Mar092018

Bond Estate

Bond Estate Wine

Bond Estate showcased their portfolio’s consistently stunning quality and made their unique qualities easy to appreciate.

2017 marks the unofficial 20th anniversary of Bill Harlan’s Bond project, which the Bond website describes as “A portfolio of wines that are diverse in their geographic representation and ‘grand cru’ in quality, all under the umbrella of one philosophy, one team, one mark.” Like Harlan Estate and its owner’s more recent Promontory endeavor, the Bond project grew slowly and organically.

In an effort to follow a Burgundian approach to vineyard selection, BOND Estate uses fruit from specific growers that express particular features of those areas, albeit following strict Harlan directives. Beginning in 1997, Bill Harlan and Bob Levy carefully selected 27 vineyards that would then be whittled down six specially designated sites. Fourteen years later, only five vineyards have made the cut and they are still looking to discover the sixth. Each of these unique sites articulates the distinct characteristics found in the terroirs of Napa Valley. The five sites are Melbury, Mt. Eden, Pluribus, Quella and Vecina.

This type of painstaking precision should be of no surprise to us as Robert Parker (the only wine critic able to make or break a winery) has referred to Bill Harlan as a “perfectionist.” Like his Harlan Estate cabs, BOND Estate cabs are big, rich and powerful wines. Impressive in their youth, they are intended for long cellar aging.

A Brief Overview of Bond’s Five “Grand Crus”

Melbury is a rocky, steep 7-acre south/southeast-facing vineyard planted in 1991 in the hills east of Rutherford on the slopes north of Lake Hennessey, at an altitude mostly between 400 and 500 feet. With soil that features a high percentage of clay, the wines it produces are typically round and velvety, displaying as much red fruits as black. Melbury rarely shows the sheer density of the Bond wines that come from vineyards lower on the slopes; it’s known more for its elegance and for its aromatic spice and floral components.

Vecina is actually situated directly southeast of the Bond winery, on terraced volcanic soil slopes in the western foothills of Oakville at an altitude ranging from 221 to 330 feet (the Harlan Estate vineyards climb to 1,225 feet). The 11-acre site benefits from the cooler morning sun as well as cool air at night but afternoons are very warm. Vecina is typically a powerful, layered wine with a huge amount of color and tannins; it is invariably a mistake to open bottles too early as it is normally the most backward of the Bond bottlings.

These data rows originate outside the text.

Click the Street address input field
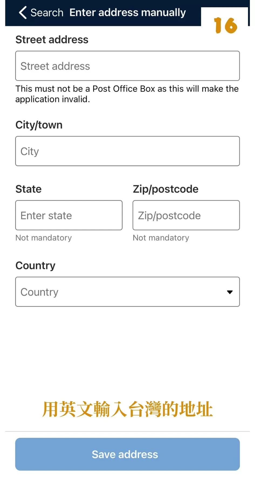This screenshot has width=255, height=485. [128, 66]

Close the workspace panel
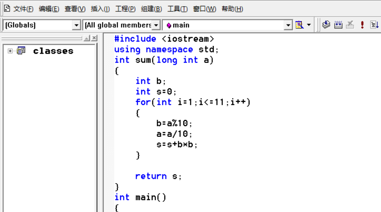pyautogui.click(x=94, y=38)
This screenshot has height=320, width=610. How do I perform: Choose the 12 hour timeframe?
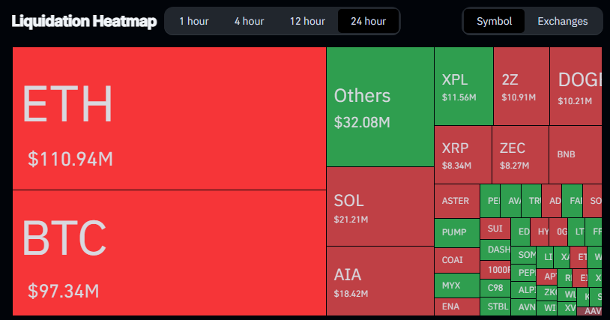coord(306,21)
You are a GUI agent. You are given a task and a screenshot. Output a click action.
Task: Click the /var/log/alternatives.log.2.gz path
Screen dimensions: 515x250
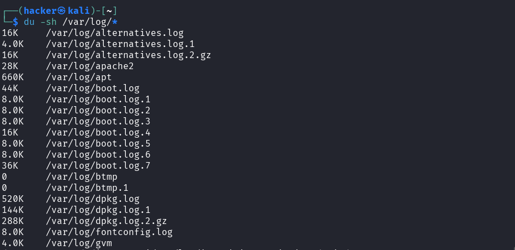[128, 55]
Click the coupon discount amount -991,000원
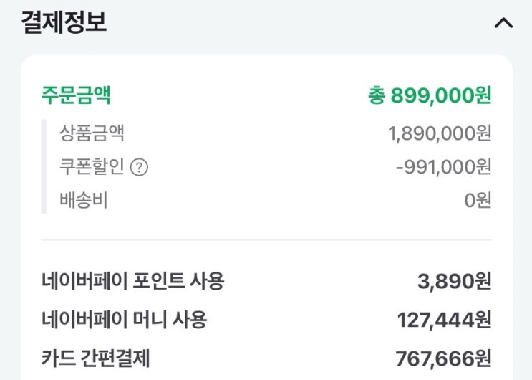The height and width of the screenshot is (380, 532). click(443, 167)
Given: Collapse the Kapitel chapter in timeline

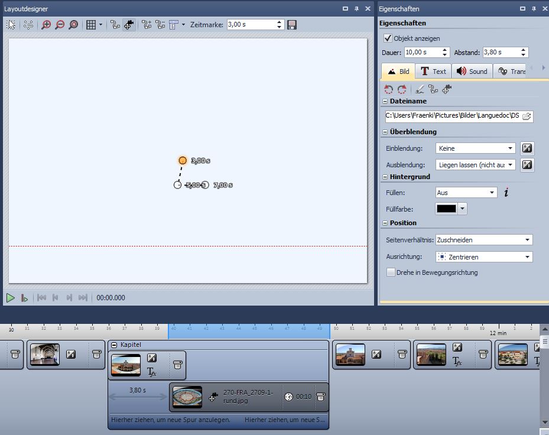Looking at the screenshot, I should [x=114, y=345].
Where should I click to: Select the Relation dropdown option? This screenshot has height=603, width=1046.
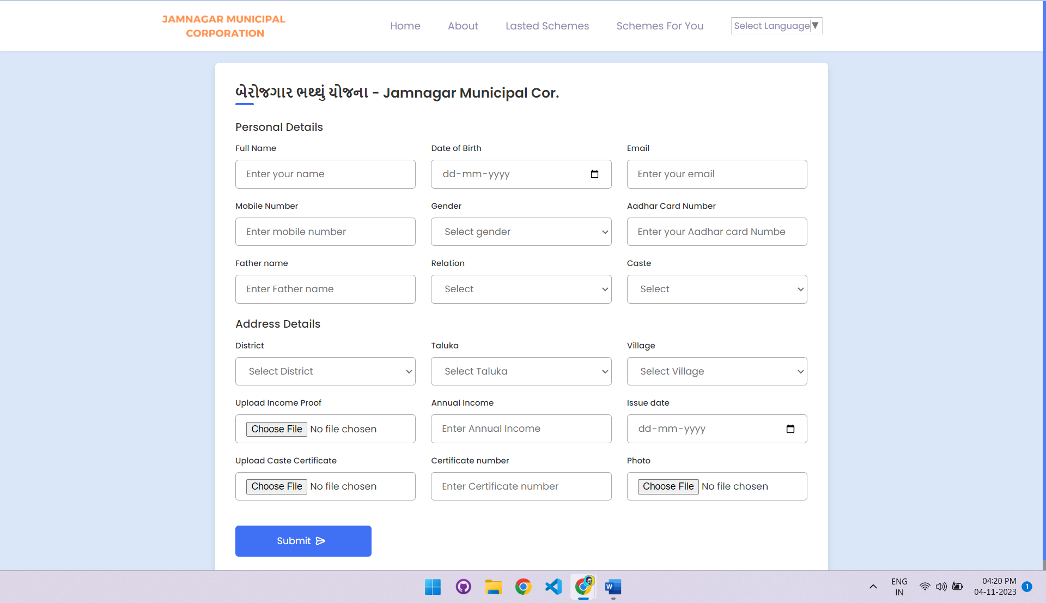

St. Eden comes from an 11-acre rocky knoll located just north of the Oakville Crossroad, on iron-rich red rocky soil that originally came down from the Vaca Mountains in a landslide. The lowest of the Bond sites at an elevation ranging from 145 to 188 feet, it’s on a gentle north-facing slope (it’s the least steep of the Bond vineyards) and is typically the highest in acidity and the most sharply focused. Winemaker Cory Empting referred to its “yin-yang of a ripe, rich entry with a coolness that’s due to strong acidity, which takes the weight off the wine.”

Pluribus is a steep 7-acre site on volcanic bedrock at an elevation between 1,100 and 1,300 feet on the slopes of Spring Mountain, with exposures to the north, east and southeast. The vineyard is surrounded by a conifer forest, which often gives the wine a cedary quality. As the vines are protected by afternoon shade, the serious mountain tannins of the Pluribus wines typically show a racy quality owing to sound levels of acidity in the grapes.

Finally, Quella comes from a steep southwest-facing 9-acre site planted in 1998 in the eastern hills overlooking Napa Valley. The site is an ancient uplifted riverbed composed of cobble and rocks interwoven with pockets of volcanic ash. Of the Bond sites, it typically produces the lowest crop level and its wines are focused and structured yet with a delicacy and often a saline quality. “The wine is all about fabric and weave, about levity,” noted Empting. “It jumps out of the glass. It’s more Haut-Brion than Latour.” The altitude here ranges between 433 and 595 feet.